- _Work to be completed_
In the data, swap "shield" for "padlock" in the lines starting at the one that contains "Click the shield" and ending at the one that contains "Click Personal checkmark". Give back only those lines, with nothing else changed.

- _Lines of data_
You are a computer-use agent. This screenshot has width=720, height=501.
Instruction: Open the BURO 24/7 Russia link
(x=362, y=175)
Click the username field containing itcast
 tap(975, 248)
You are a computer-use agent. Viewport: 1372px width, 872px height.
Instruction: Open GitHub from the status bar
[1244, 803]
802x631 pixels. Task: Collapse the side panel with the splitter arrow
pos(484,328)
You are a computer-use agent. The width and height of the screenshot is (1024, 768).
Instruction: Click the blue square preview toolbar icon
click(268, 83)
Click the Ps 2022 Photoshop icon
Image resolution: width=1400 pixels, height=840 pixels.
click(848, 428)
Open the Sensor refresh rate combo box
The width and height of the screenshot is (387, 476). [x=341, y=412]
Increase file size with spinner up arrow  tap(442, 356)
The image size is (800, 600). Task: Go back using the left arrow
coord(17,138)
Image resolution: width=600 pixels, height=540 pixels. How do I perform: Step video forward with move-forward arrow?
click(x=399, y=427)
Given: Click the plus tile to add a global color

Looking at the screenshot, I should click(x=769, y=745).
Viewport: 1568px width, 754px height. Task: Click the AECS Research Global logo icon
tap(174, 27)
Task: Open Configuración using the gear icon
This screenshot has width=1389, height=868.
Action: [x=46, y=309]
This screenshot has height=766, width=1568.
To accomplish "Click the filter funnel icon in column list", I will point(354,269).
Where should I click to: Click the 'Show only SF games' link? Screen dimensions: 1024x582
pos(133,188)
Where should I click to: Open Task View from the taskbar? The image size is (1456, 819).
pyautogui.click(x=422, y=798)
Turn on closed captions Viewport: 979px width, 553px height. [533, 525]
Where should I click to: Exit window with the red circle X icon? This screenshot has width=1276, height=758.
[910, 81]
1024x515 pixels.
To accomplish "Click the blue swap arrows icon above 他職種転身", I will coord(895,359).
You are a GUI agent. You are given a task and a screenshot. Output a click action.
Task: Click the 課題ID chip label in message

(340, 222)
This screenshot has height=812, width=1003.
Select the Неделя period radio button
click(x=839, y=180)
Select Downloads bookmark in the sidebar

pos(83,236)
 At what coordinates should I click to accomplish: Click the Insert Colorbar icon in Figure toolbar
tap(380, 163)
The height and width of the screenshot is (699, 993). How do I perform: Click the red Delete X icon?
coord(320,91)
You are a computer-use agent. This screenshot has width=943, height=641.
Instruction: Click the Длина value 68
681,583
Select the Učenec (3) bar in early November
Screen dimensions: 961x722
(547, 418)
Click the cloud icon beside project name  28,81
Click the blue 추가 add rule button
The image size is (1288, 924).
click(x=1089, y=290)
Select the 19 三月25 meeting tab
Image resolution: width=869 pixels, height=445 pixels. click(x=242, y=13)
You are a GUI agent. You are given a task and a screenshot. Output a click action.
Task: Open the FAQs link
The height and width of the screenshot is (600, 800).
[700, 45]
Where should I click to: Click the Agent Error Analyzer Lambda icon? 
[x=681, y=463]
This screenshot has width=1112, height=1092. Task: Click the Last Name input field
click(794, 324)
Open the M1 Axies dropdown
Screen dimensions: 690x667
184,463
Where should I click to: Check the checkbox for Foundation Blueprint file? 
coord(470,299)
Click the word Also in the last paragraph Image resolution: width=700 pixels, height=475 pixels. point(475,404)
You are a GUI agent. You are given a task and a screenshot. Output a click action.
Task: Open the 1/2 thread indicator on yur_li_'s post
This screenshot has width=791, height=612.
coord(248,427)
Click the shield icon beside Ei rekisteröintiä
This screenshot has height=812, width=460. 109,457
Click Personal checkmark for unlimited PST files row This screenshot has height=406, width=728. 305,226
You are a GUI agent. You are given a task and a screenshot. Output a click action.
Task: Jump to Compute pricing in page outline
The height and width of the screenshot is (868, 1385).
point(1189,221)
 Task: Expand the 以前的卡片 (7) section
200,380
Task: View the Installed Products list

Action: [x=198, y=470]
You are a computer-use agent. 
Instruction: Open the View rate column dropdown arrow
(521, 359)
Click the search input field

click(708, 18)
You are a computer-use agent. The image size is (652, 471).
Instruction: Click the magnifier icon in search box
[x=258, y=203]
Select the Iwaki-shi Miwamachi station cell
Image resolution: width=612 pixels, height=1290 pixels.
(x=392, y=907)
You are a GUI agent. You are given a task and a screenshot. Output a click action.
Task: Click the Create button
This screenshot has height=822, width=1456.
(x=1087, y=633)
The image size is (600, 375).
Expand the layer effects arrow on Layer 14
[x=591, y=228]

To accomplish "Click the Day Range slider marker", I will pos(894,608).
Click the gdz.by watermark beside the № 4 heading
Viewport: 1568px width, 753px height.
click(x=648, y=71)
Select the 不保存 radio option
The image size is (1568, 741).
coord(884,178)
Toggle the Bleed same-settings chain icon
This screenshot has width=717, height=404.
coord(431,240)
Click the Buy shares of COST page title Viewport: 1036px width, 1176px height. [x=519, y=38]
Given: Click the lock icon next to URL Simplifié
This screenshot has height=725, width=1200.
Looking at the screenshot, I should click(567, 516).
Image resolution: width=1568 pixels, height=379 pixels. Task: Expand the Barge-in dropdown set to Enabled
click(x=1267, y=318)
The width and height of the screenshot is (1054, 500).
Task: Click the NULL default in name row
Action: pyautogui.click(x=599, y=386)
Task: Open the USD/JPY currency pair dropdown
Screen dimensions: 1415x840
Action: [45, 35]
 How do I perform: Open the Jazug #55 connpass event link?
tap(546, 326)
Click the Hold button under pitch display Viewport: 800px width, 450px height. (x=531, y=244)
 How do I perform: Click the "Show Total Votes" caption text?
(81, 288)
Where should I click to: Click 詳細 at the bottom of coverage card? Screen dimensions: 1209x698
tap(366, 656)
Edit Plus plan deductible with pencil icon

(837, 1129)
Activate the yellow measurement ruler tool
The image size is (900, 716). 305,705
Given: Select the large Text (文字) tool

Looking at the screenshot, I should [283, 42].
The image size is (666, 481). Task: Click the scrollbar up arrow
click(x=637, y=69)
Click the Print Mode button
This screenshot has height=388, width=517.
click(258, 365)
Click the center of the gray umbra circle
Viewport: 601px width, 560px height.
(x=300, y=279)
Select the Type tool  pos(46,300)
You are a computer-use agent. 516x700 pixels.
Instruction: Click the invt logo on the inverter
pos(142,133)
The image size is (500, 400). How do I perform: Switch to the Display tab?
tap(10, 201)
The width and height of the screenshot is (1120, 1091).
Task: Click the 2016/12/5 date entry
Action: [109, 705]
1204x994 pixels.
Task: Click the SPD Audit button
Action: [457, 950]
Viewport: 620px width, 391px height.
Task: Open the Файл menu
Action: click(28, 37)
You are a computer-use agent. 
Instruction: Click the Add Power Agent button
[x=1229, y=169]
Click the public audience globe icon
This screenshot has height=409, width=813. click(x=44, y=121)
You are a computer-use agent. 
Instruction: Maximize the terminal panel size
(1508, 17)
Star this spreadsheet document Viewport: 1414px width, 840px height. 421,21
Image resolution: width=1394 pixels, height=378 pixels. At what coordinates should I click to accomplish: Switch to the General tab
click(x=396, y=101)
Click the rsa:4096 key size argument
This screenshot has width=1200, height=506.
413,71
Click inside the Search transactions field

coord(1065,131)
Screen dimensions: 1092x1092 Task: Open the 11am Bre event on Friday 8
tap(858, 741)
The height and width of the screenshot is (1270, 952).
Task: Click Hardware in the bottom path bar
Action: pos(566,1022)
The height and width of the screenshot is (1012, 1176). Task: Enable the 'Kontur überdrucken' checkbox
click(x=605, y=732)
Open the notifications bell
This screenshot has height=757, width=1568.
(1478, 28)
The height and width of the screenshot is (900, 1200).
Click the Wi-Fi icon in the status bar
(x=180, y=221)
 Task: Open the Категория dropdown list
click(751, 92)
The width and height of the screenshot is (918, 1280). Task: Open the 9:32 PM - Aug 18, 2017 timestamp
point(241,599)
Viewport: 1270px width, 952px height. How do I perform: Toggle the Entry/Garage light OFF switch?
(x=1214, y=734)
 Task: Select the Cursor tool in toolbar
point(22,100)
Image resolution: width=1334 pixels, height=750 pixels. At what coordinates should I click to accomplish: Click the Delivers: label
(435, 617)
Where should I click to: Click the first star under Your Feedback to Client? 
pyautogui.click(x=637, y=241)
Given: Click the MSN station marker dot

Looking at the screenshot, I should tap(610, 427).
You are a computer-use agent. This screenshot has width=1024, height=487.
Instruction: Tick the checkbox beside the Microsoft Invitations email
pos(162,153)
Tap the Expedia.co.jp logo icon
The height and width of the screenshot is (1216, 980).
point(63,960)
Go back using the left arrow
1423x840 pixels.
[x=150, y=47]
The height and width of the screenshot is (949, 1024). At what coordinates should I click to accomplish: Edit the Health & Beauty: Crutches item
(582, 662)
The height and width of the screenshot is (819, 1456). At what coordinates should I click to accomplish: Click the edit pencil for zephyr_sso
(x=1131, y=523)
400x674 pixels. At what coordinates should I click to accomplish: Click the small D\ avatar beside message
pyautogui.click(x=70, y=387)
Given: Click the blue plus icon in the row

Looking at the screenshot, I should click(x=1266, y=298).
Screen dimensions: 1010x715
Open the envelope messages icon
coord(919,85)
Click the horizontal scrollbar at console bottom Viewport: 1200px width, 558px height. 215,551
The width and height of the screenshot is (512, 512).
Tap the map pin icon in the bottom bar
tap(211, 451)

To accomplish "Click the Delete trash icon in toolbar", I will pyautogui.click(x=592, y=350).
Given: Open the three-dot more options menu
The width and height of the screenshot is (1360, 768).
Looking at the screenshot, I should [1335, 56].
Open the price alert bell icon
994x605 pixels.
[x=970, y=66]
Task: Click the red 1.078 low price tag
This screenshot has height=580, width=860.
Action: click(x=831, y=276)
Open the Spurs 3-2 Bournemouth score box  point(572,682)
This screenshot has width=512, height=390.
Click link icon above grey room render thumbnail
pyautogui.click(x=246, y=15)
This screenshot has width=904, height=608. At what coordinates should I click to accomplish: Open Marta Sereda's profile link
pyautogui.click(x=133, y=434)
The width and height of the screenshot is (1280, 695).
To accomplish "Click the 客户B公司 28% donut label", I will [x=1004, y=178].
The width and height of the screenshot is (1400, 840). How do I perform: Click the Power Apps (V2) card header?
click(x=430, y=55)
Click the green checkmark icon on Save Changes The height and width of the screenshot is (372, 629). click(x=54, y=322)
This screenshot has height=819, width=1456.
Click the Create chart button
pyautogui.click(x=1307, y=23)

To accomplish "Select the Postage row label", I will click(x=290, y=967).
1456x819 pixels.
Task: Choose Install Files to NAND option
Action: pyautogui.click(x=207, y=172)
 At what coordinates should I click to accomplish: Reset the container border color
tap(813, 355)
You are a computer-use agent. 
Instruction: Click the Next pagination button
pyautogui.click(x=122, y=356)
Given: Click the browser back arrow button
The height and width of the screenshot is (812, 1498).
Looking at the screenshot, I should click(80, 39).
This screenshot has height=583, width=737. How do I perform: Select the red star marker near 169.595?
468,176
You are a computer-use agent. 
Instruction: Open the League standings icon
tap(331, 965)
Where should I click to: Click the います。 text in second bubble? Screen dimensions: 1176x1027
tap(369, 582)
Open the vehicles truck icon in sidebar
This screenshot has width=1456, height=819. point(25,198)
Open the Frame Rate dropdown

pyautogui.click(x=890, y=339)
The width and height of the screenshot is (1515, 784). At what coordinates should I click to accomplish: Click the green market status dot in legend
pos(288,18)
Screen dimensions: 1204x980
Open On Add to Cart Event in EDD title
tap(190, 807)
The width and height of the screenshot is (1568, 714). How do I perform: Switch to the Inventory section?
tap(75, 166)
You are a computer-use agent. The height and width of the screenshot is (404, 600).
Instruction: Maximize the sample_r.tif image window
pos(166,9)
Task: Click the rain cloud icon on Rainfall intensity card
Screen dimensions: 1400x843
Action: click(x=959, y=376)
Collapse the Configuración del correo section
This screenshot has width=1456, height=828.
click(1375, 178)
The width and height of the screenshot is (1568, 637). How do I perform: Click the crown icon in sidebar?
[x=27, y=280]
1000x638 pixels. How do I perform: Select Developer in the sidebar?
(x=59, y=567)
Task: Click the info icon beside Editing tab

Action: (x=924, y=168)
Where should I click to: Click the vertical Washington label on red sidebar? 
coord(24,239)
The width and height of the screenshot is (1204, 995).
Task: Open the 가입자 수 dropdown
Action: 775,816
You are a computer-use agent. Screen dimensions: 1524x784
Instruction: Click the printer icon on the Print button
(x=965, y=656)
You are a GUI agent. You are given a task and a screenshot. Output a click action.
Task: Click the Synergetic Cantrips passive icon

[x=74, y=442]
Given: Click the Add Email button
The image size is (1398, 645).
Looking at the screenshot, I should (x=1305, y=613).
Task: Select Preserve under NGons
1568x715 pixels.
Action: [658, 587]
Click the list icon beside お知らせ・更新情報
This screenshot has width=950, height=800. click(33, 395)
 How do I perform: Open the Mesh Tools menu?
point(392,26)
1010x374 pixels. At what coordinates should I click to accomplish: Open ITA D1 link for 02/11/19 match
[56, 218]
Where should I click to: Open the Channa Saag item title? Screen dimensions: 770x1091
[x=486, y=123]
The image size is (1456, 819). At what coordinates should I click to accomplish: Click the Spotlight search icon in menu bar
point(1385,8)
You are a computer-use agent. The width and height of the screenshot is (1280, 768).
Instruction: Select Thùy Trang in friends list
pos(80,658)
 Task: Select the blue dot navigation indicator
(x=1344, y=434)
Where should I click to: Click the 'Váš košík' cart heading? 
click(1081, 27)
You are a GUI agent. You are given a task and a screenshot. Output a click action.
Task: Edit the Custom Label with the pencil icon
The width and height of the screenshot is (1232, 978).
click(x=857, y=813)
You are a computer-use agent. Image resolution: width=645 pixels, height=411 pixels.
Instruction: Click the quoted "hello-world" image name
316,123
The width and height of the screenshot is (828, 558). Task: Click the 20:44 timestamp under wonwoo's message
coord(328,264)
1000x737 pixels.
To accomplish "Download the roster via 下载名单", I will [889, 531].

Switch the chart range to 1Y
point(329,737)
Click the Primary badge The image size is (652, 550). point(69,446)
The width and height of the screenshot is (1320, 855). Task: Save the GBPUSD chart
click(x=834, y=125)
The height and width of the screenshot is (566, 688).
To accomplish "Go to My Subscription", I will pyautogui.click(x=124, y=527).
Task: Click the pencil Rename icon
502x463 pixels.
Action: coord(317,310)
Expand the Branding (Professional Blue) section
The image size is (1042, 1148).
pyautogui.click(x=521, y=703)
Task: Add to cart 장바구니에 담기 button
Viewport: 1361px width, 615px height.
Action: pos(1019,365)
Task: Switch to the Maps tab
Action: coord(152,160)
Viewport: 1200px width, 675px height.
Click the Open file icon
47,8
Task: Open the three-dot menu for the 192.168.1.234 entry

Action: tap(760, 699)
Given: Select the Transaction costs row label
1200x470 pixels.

- _Problem solution_
Click the padlock icon beside Ei rekisteröintiä
This screenshot has height=812, width=460. 109,457
Click Personal checkmark for unlimited PST files row This screenshot has height=406, width=728. 305,226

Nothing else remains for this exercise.